§ **Extract to read**:

■ ■ ■

An important feature of the invention is the ability of the additive to improve the resistance to oxidation of oleaginous materials such as lubricating oils, either a mineral oil or a synthetic oil, or mixtures thereof, or a grease in which any of the aforementioned oils are employed as a vehicle. In general, mineral oils, both paraffinic, naphthenic and mixtures thereof, employed as a lubricating oil or as the grease vehicle, may be of any suitable lubricating viscosity range, as for example, from about 45 SSR at 100° F. to about 6000 SSU at 100° F., and preferably from about 50 to about 250 SSR at 210° F. These oils may have viscosity indexes ranging to about 100 or higher. Viscosity indexes from about 70 to about 95 are preferred. The average molecular weights of these oils may range from about 250 to about 800. Where the lubricant is to be employed in the form of a grease, the lubricating oil is generally employed in an amount sufficient to balance the total grease composition, after accounting for the desired quantity of the thickening agent, and other additive components to be included in the grease formulation. A wide variety of materials may be employed as thickening or gelling agents. These may include any of the conventional metal salts or soaps, which are dispersed in the lubricating vehicle in grease-forming quantities in an amount to impart to the resulting grease composition the desired consistency. Other thickening agents that may be employed in the grease formulation may comprise the non-soap thickeners, such as surface-modified clays and silicas, aryl ureas, calcium complexes and similar materials. In general, grease thickeners may be employed which do not melt and dissolve when used at the required temperature within a particular environment; however, in all other respects, any material which is normally employed for thickening or gelling hydrocarbon fluids for forming grease can be used in preparing the aforementioned improved grease in accordance with the present invention.

■ ■ ■

§ **Instructions**:
a - In the records, substitute "screen capture" for "screenshot" at each occurrence, keeping everything else as it is, and omit the pictures from your version.
b - Carry on the passage about lubricating oils and grease thickeners, starting after its final sentence.
The passage on lubricating oils and the records are taken from unrelated sources.

(Item coordinate records)
■ ■ ■

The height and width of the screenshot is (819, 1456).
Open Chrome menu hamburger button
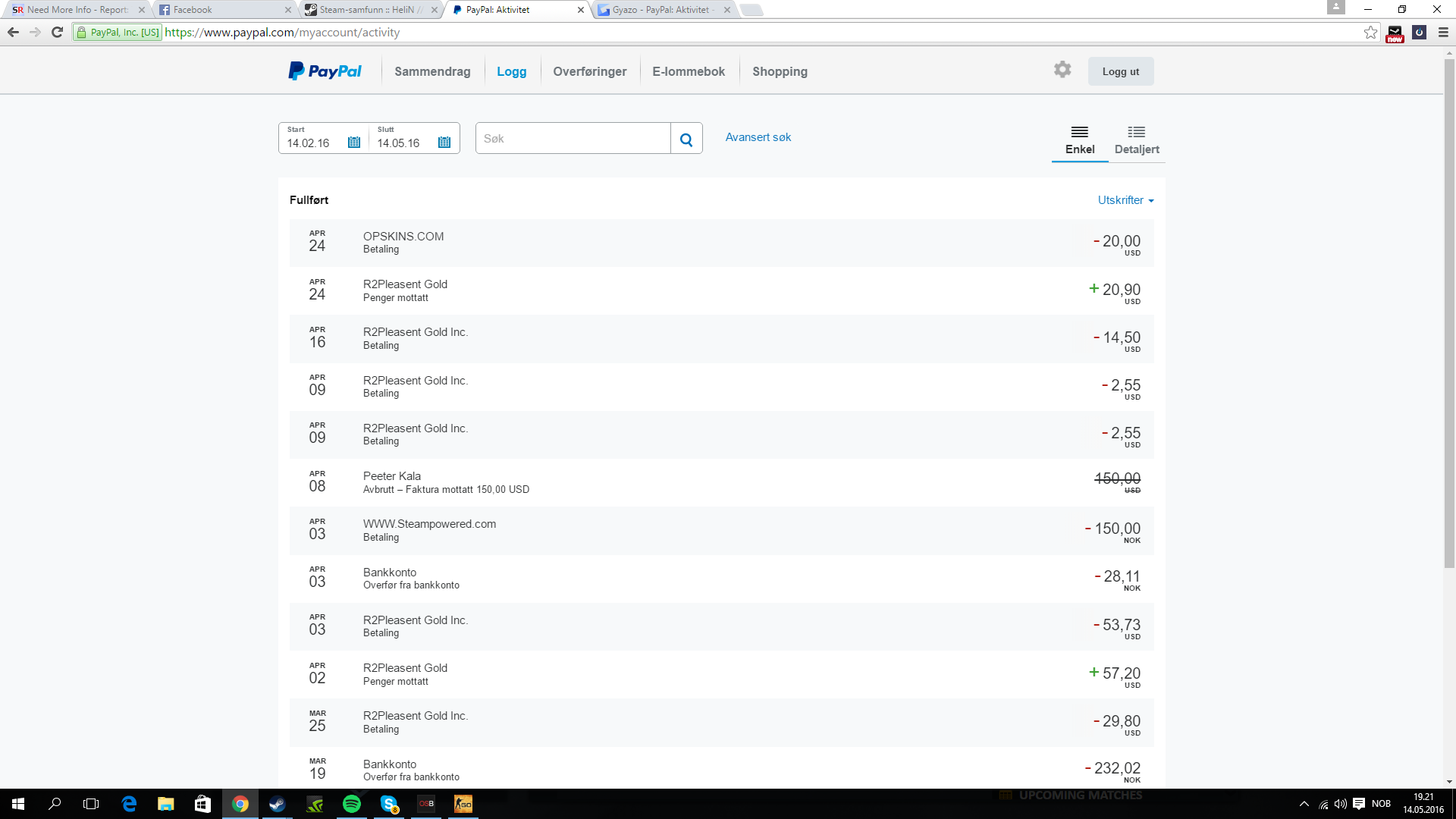[1443, 33]
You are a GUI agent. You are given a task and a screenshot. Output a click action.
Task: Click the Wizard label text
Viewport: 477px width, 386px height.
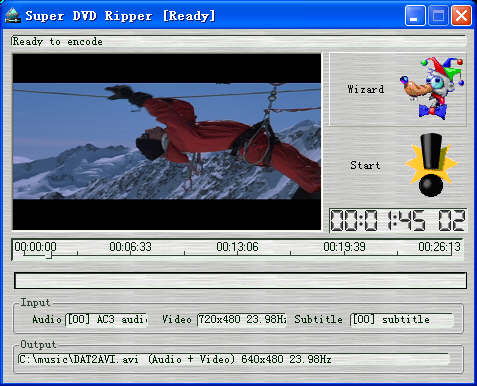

■ ■ ■

§ **Results by task**:
a -
The height and width of the screen capture is (819, 1456).
Open Chrome menu hamburger button
[1443, 33]
You are a GUI agent. You are given a task and a screen capture. Output a click action.
Task: Click the Wizard label text
Viewport: 477px width, 386px height.

b -
In instances where synthetic oils, or synthetic oils employed as the vehicle for the grease, are desired in preference to mineral oils, or in perference to mixtures of mineral and synthetic oils, various synthetic oils may be successfully utilized. Typical synthetic vehicles include polyisobutylenes, polybutenes, hydrogenated polydecenes, polypropylene glycol, polyethylene glycol, trimethylol propane esters, neopentyl and pentaerythritol esters, di(2-ethylhexyl)sebacate, di(2-ethylhexyl)adipate, dibutyl phthalate, fluorocarbons, silicate esters, silanes, esters of phosphorus-containing acids, liquid ureas, ferrocene derivatives, hydrogenated synthetic oils, chain-type polyphenyls, siloxanes and silicones (polysiloxanes) and alkyl-substituted diphenyl ethers typified by a butyl-substituted bis(p-phenoxy phenyl)ether, phenoxy phenylethers.
It is to be understood that the compositions contemplated herein can also contain other materials. For example, other corrosion inhibitors, extreme pressure agents, viscosity index improvers, coantioxidants, antiwear agents and the like can be used. These include, but are not limited to, phenates, sulfonates, succinimides, zinc dialkyl dithiophosphates, and the like. These materials do not detract from the value of the compositions of this invention; rather the materials serve to impart their customary properties to the particular compositions in which they are incorporated.
Mineral oil heat exchange fluids particularly contemplated in accordance with the present invention have the following characteristics: high thermal stability, high initial boiling point, low viscosity, high heat-carrying ability and low corrosion tendency.
Further, the transmission fluids of consequence to the present invention are blends of highly refined petroleum base oils combined with VI improvers, detergents, defoamants and special additives to provide controlled-friction or lubricity characteristics. Varied transmission design concepts have led to the need for fluids with markedly different frictional characteristics, so that a single fluid cannot satisfy all requirements. The fluids intended for use in passenger car and light-duty truck automatic transmissions are defined in the ASTM Research Report D-2; RR 1005 on "Automatic Transmission Fluid/Power Transmission Fluid Property and Performance Definitions. Specifications for low-temperature and aircraft fluids are defined in U.S. Government Specification MIL-H-5606A.
In addition, the oxidation and corrosion resistance of functional fluids such as hydraulic fluids can be improved by the adducts of the present invention.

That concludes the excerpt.